PQ: does it perform for my actual application

Performance qualification is where your liquid class earns its place. PQ asks whether the system delivers correctly for the real thing: your liquid, your volumes, your labware, under your routine conditions. This is the stage that a validated liquid class directly supports, because the class is precisely the record of how that liquid was made to deliver accurately on that instrument. A PQ for a viscous reagent is, in effect, a demonstration that the liquid class for that reagent produces the right volume with acceptable variation, run the way you will actually run it.

  • Use the real liquid, or a validated surrogate, not water, because the whole point of PQ is application performance.
  • Test across the volumes and labware you use in production, including the low-volume end where behavior is most sensitive.
  • Run it under normal conditions and operators, since a qualification that only holds for the specialist on a good day is not a qualification of the routine.
  • Define the acceptance criteria before you start, so the result is a verdict and not a negotiation.

Keeping the qualification alive

Qualification is not a one-time event that a certificate on the wall preserves forever.

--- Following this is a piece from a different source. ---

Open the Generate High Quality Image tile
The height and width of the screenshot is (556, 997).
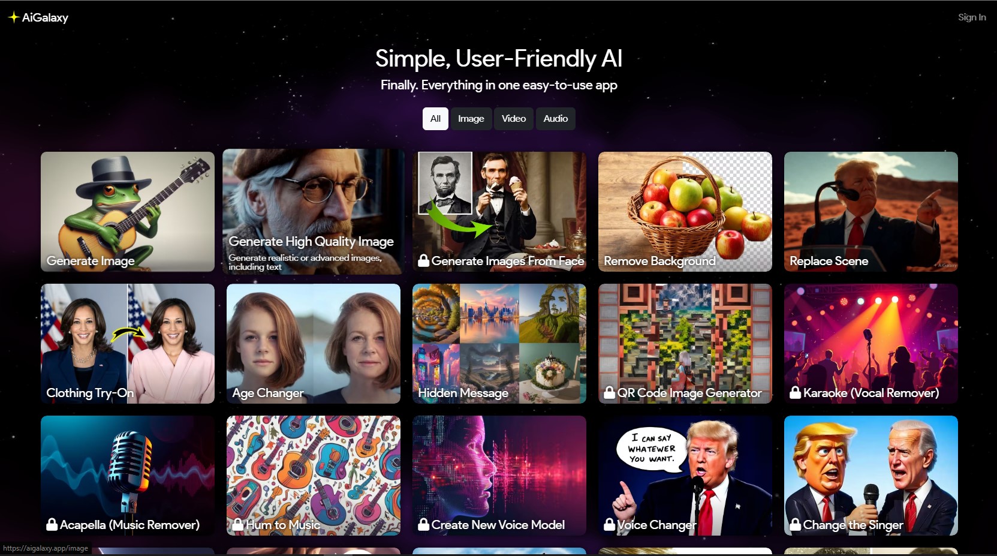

It has to be maintained through change control and requalification: when the instrument is serviced in a way that could affect delivery, when the method changes, or on a periodic schedule, you revisit the relevant stage. This is why a liquid class that is versioned and dated is so valuable in a regulated setting. It lets you point at the exact version that was qualified, and it makes a later change a visible event that triggers a look at whether requalification is due.

IQ, OQ, and PQ are three questions in order: installed right, operates right, performs right for my job. A validated liquid class is most of the answer to the third one, which is the one your results actually depend on.